**** LISTED ENTRIES

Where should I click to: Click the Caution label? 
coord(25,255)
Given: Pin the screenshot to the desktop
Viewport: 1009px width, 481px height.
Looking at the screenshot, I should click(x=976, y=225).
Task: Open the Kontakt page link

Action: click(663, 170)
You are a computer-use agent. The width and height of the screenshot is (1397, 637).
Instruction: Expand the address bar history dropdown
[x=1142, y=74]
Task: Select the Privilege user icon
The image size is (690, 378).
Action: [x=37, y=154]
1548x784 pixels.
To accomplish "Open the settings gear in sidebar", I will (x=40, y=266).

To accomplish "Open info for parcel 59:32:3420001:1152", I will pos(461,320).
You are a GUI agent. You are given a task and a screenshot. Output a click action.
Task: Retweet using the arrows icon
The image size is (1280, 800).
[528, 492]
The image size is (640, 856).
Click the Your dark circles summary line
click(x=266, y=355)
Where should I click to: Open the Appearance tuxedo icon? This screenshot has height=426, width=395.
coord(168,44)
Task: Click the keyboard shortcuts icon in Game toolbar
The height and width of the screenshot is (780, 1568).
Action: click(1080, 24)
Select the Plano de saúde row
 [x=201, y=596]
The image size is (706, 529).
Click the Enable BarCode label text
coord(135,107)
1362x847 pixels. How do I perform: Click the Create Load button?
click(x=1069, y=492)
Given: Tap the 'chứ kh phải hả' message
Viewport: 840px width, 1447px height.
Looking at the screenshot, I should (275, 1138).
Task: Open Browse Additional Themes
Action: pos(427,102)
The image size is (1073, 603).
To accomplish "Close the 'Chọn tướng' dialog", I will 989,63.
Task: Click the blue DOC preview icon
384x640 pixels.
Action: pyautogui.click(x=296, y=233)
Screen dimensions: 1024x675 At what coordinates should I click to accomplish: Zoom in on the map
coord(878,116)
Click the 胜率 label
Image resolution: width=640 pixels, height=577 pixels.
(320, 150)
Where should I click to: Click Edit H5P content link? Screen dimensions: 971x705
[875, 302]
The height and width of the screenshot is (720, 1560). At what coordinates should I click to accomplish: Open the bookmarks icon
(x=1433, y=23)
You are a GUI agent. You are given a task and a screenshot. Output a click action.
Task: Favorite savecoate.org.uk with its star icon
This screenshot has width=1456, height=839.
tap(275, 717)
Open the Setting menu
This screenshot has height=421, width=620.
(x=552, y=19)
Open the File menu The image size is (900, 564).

********

- ABOUT THIS TASK -
Transcribe the listing above exactly, including every line.

- EXERCISE RESULT -
Where should I click to: Click the Caution label? 
coord(25,255)
Given: Pin the screenshot to the desktop
Viewport: 1009px width, 481px height.
Looking at the screenshot, I should click(x=976, y=225).
Task: Open the Kontakt page link

Action: click(663, 170)
You are a computer-use agent. The width and height of the screenshot is (1397, 637).
Instruction: Expand the address bar history dropdown
[x=1142, y=74]
Task: Select the Privilege user icon
The image size is (690, 378).
Action: [x=37, y=154]
1548x784 pixels.
To accomplish "Open the settings gear in sidebar", I will (x=40, y=266).

To accomplish "Open info for parcel 59:32:3420001:1152", I will pos(461,320).
You are a GUI agent. You are given a task and a screenshot. Output a click action.
Task: Retweet using the arrows icon
The image size is (1280, 800).
[528, 492]
The image size is (640, 856).
Click the Your dark circles summary line
click(x=266, y=355)
Where should I click to: Open the Appearance tuxedo icon? This screenshot has height=426, width=395.
coord(168,44)
Task: Click the keyboard shortcuts icon in Game toolbar
The height and width of the screenshot is (780, 1568).
Action: click(1080, 24)
Select the Plano de saúde row
 [x=201, y=596]
The image size is (706, 529).
Click the Enable BarCode label text
coord(135,107)
1362x847 pixels. How do I perform: Click the Create Load button?
click(x=1069, y=492)
Given: Tap the 'chứ kh phải hả' message
Viewport: 840px width, 1447px height.
Looking at the screenshot, I should (275, 1138).
Task: Open Browse Additional Themes
Action: pos(427,102)
The image size is (1073, 603).
To accomplish "Close the 'Chọn tướng' dialog", I will 989,63.
Task: Click the blue DOC preview icon
384x640 pixels.
Action: pyautogui.click(x=296, y=233)
Screen dimensions: 1024x675 At what coordinates should I click to accomplish: Zoom in on the map
coord(878,116)
Click the 胜率 label
Image resolution: width=640 pixels, height=577 pixels.
(320, 150)
Where should I click to: Click Edit H5P content link? Screen dimensions: 971x705
[875, 302]
The height and width of the screenshot is (720, 1560). At what coordinates should I click to accomplish: Open the bookmarks icon
(x=1433, y=23)
You are a GUI agent. You are given a task and a screenshot. Output a click action.
Task: Favorite savecoate.org.uk with its star icon
This screenshot has width=1456, height=839.
tap(275, 717)
Open the Setting menu
This screenshot has height=421, width=620.
(x=552, y=19)
Open the File menu The image size is (900, 564).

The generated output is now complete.